Your goal: Exact duplicates of the lines from the top of the data through the line containing "[tab] (300, 122)" are needed, with every picture left out.

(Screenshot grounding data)
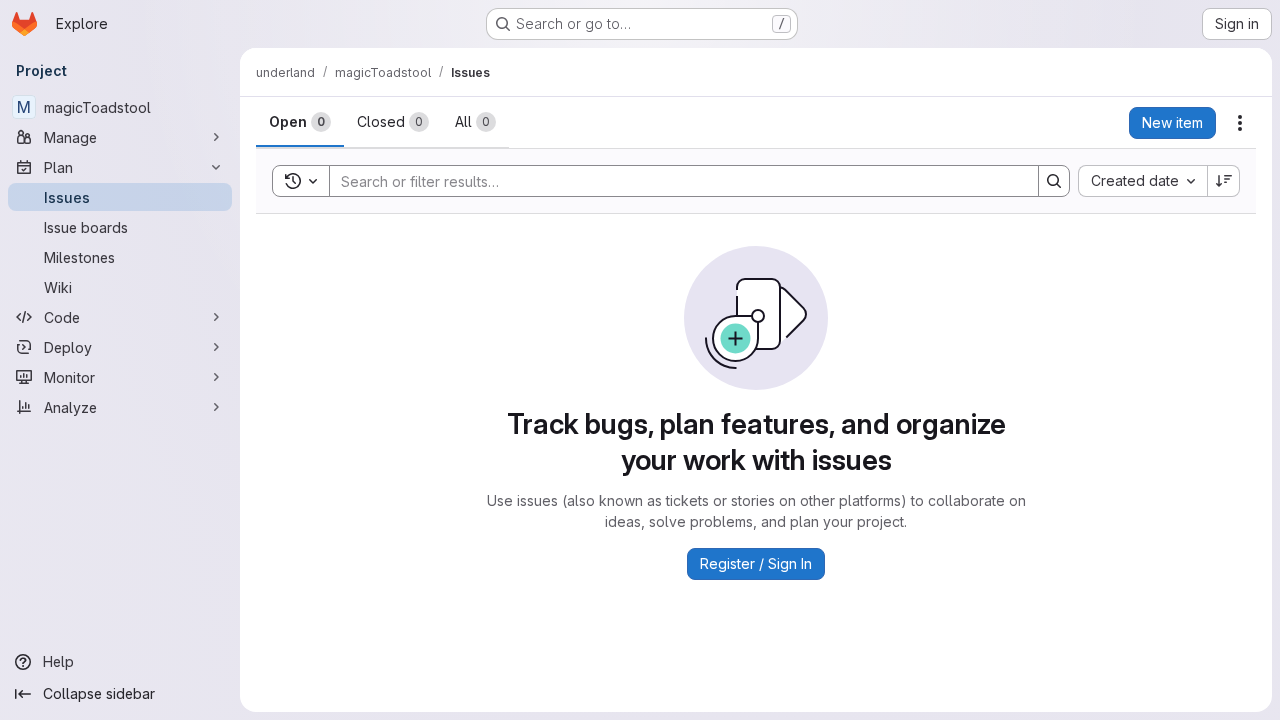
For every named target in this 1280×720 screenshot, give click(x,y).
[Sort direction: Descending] (1224, 181)
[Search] (1054, 181)
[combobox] (1142, 181)
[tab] (300, 122)
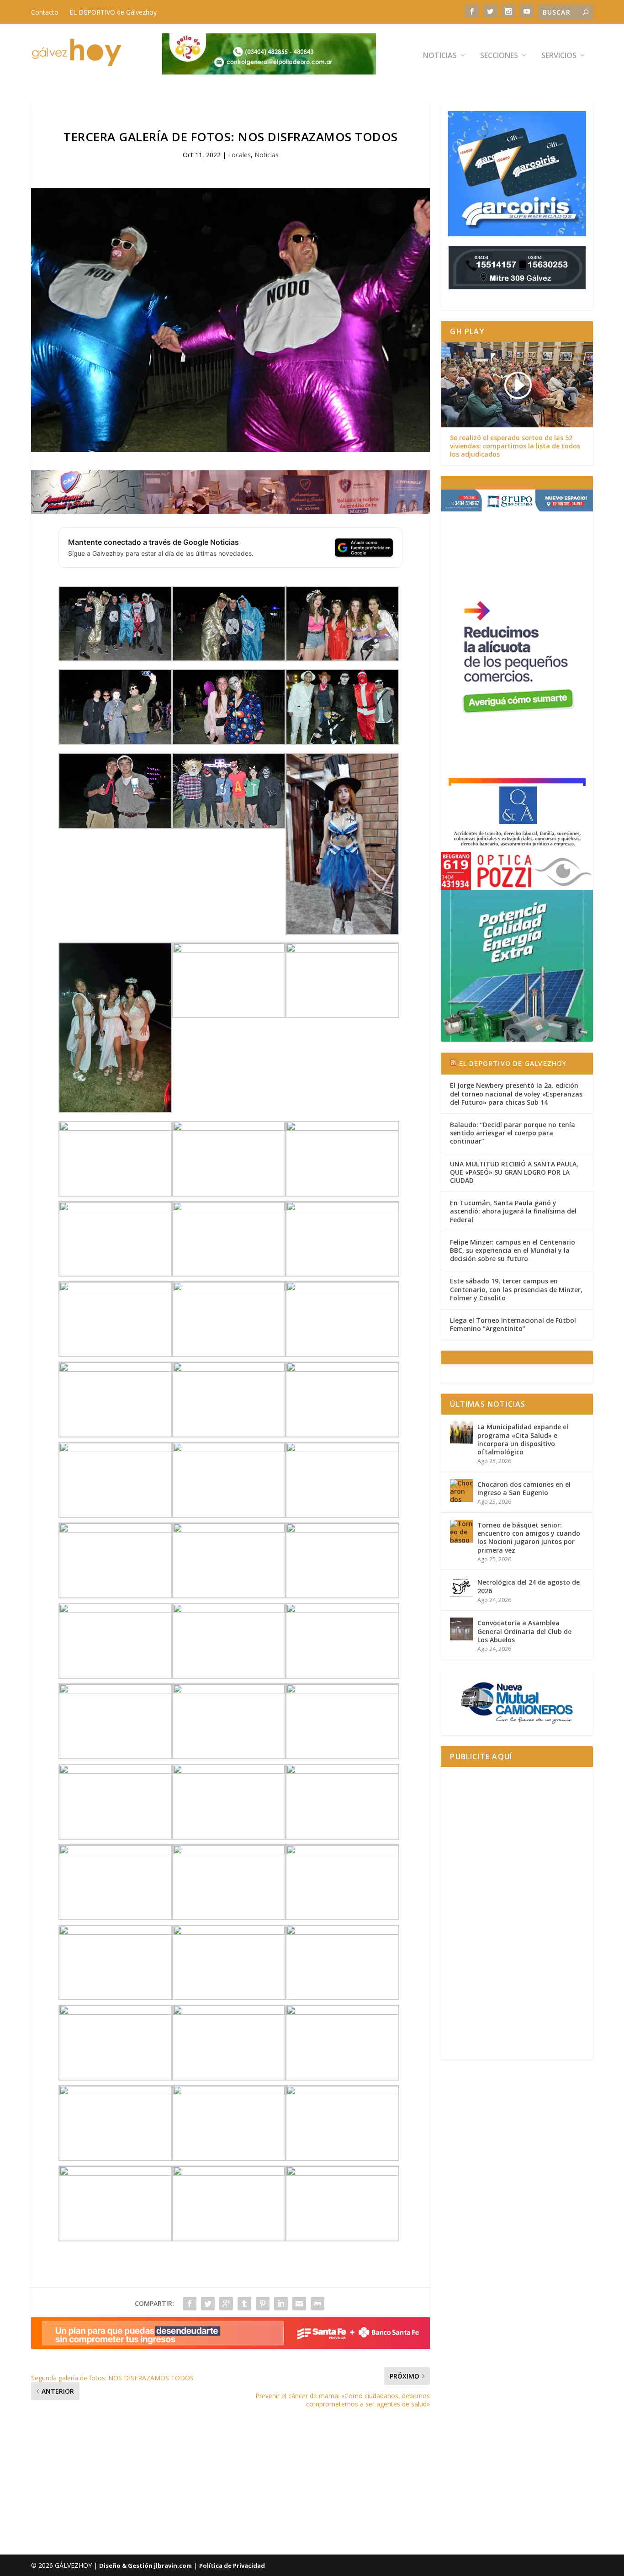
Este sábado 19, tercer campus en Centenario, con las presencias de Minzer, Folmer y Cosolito (516, 1289)
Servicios (558, 56)
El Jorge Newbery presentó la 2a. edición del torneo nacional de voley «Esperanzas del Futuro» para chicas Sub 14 (516, 1093)
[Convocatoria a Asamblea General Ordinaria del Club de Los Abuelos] (461, 1629)
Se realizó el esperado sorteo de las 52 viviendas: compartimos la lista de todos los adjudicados (515, 446)
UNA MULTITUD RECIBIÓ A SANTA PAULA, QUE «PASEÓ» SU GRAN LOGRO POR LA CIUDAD (514, 1172)
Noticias (440, 56)
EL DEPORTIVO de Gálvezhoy (113, 12)
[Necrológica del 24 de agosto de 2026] (461, 1588)
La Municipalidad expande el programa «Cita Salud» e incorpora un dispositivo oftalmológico (522, 1439)
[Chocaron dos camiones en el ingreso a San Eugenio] (461, 1490)
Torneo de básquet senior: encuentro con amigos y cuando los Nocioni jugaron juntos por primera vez (528, 1537)
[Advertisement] (516, 1913)
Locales (239, 154)
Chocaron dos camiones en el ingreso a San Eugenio (524, 1488)
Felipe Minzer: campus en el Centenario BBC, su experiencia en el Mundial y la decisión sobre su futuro (512, 1250)
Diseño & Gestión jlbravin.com (145, 2565)
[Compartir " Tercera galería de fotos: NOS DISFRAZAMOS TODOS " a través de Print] (317, 2303)
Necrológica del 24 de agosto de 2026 (528, 1586)
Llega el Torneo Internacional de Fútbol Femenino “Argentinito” (513, 1324)
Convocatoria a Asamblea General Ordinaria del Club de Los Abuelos (524, 1631)
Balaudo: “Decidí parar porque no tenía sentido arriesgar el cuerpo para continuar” (512, 1132)
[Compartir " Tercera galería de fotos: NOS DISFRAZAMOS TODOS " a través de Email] (299, 2303)
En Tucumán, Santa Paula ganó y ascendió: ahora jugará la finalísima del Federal (513, 1211)
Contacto (44, 12)
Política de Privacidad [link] (232, 2565)
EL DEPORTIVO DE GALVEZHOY (513, 1063)
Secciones (499, 56)
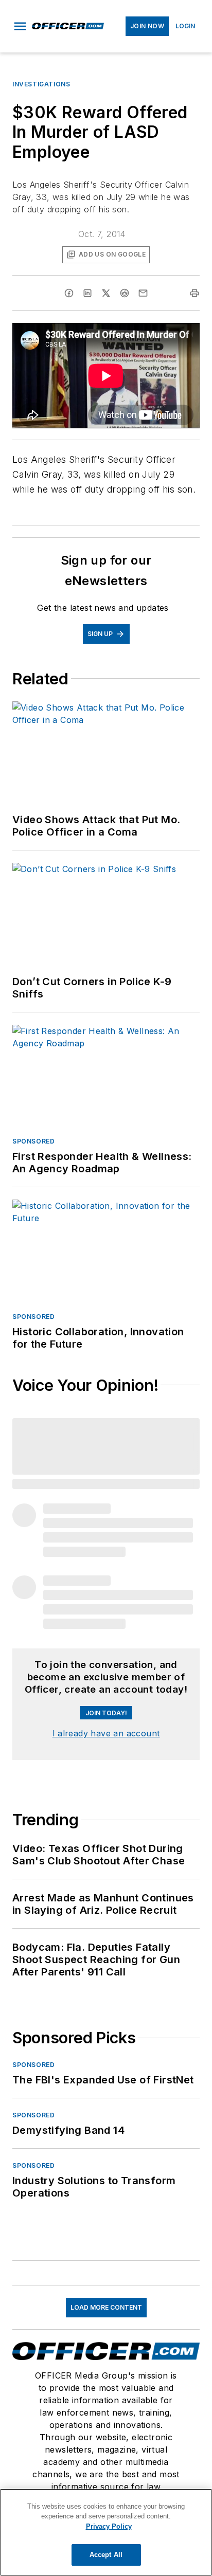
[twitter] (106, 293)
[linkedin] (87, 293)
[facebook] (69, 293)
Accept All (106, 2555)
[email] (143, 293)
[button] (20, 26)
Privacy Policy (109, 2526)
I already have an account (106, 1733)
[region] (106, 2532)
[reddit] (124, 293)
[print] (194, 293)
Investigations (41, 84)
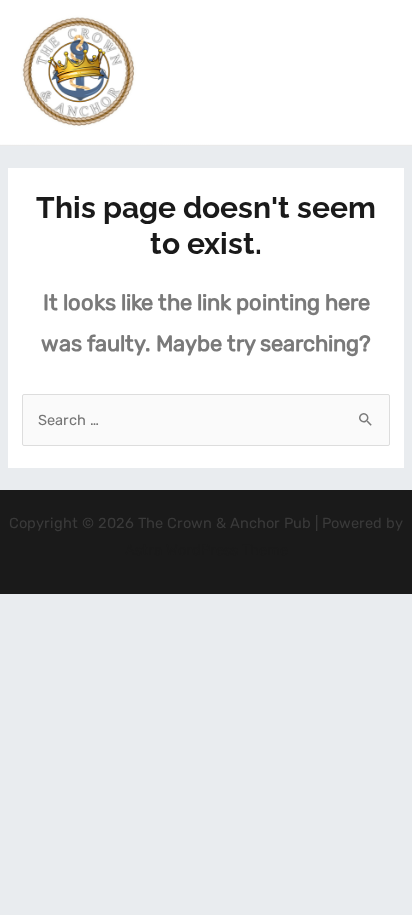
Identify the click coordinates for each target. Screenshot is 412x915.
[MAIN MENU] (371, 72)
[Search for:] (205, 420)
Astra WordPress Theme (206, 550)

Exercise response:
For every named target in this 1280×720 screenshot, give click(x,y).
[Sort direction: Descending] (1224, 181)
[Search] (1054, 181)
[combobox] (1142, 181)
[tab] (300, 122)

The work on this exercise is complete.